Posted: Wed Oct 09, 2024 12:40 pm
by BV206
The big difference I see is the services listed in MX Service Manager.

Slight difference in memory use on cold boot.

I also see something weird. I don't remember if this happened on MX 21 or 19.
My current installation (MX 23.4 Xfce) has /boot, /boot/efi and / partitions.
The / partition is encrypted.
I have the desktop set to show the Removable Devices and Disks and Drives icons.
For some reason the / partition appears as the unmounted locked encrypted disk icon only on sysv. On systemd there is no icon.

Re: system.d or not

Posted: Wed Oct 09, 2024 1:15 pm
by urdrwho
Yep there are a lot of articles and I've read articles. Some articles don't give much everyday data and instead give, well such and such isn't holding to the UNIX principles. I really could care about that. So I just thought that maybe some every day, anecdotal evidence might be cool.

From all that I've read, it really doesn't matter which way. I just thought maybe someone had a valid reason to go either way.

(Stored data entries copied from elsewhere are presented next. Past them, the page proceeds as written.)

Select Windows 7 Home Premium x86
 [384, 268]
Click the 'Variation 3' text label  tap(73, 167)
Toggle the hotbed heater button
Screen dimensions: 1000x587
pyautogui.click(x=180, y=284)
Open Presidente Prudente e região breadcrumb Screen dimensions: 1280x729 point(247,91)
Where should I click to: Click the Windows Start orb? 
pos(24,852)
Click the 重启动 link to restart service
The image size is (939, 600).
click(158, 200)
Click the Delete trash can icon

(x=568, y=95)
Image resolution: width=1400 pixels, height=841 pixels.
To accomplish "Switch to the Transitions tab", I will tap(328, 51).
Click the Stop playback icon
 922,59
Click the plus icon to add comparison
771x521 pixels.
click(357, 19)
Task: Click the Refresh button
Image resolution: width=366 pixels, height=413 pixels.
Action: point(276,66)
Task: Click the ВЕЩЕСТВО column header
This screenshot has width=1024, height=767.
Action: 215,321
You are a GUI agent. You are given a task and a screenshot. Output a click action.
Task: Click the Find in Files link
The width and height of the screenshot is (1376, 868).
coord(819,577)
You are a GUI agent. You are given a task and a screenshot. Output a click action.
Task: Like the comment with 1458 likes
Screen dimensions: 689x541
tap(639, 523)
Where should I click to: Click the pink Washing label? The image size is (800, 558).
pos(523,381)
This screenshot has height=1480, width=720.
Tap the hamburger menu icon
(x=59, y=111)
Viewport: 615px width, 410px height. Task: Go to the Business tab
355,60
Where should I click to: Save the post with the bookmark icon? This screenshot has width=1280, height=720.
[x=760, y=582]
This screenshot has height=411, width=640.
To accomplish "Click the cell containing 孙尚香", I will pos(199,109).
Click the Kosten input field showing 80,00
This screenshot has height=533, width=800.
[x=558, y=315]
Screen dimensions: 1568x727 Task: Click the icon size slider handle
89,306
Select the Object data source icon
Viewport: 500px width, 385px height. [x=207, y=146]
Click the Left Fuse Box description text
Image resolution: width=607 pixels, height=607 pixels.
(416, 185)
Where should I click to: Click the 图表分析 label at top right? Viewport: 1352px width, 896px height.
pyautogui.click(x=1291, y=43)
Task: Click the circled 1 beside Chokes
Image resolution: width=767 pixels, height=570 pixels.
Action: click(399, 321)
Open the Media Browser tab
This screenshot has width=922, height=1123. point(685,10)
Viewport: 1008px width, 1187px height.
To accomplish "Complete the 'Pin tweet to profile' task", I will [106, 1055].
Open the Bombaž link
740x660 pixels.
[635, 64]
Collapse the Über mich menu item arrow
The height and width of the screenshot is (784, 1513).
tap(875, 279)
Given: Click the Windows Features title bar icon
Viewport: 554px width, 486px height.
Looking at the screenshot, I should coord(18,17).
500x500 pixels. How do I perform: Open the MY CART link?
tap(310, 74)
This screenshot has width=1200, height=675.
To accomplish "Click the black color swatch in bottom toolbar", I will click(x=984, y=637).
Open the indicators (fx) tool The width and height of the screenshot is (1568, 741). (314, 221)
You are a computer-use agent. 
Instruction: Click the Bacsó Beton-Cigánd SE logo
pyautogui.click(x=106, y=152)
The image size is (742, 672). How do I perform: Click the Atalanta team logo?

manyroads wrote: Wed Oct 09, 2024 11:59 am
urdrwho wrote: Wed Oct 09, 2024 11:44 am Thanks to the ability of MX to start with system.d or without it, I've had a chance to see if there is a difference. There may be a very minimal amount of difference in system memory, I can not see any difference on my KDE distro or any application.
Am I missing something on my assessment?
There are millions of articles, posts and discussions on systemd, anti-systemd.... You should be able to find enough to make your eyes bleed. :bagoverhead:

Re: system.d or not

Posted: Wed Oct 09, 2024 1:26 pm
by CharlesV
Personally... I find sysvinit to be far more 'manageable' with how things are done - but that is my experience and i dont have a lot with systemd ;-/

Systemd feels 'too big' to me.. I dont like everything and then some wrapped up into one big service set... and I get that it is 'tighter' connections... but ... seems too monolithic to me.

Re: system.d or not

Posted: Wed Oct 09, 2024 1:31 pm
by Stevo
Some third party applications may require a systemd boot, such as many VPNs.

Re: system.d or not

Posted: Wed Oct 09, 2024 3:01 pm
by urdrwho
Yeah I've read that but to me, I don't do any management of sysvinit or system.d and that is why I wanted to hear about things that I might see or know as just a User.

CharlesV wrote: Wed Oct 09, 2024 1:26 pm Personally... I find sysvinit to be far more 'manageable' with how things are done - but that is my experience and i dont have a lot with systemd ;-/

Systemd feels 'too big' to me.. I dont like everything and then some wrapped up into one big service set... and I get that it is 'tighter' connections... but ... seems too monolithic to me.

Re: system.d or not

Posted: Thu Oct 10, 2024 4:46 pm
by manyroads
For the wms I generally use, systemd is better.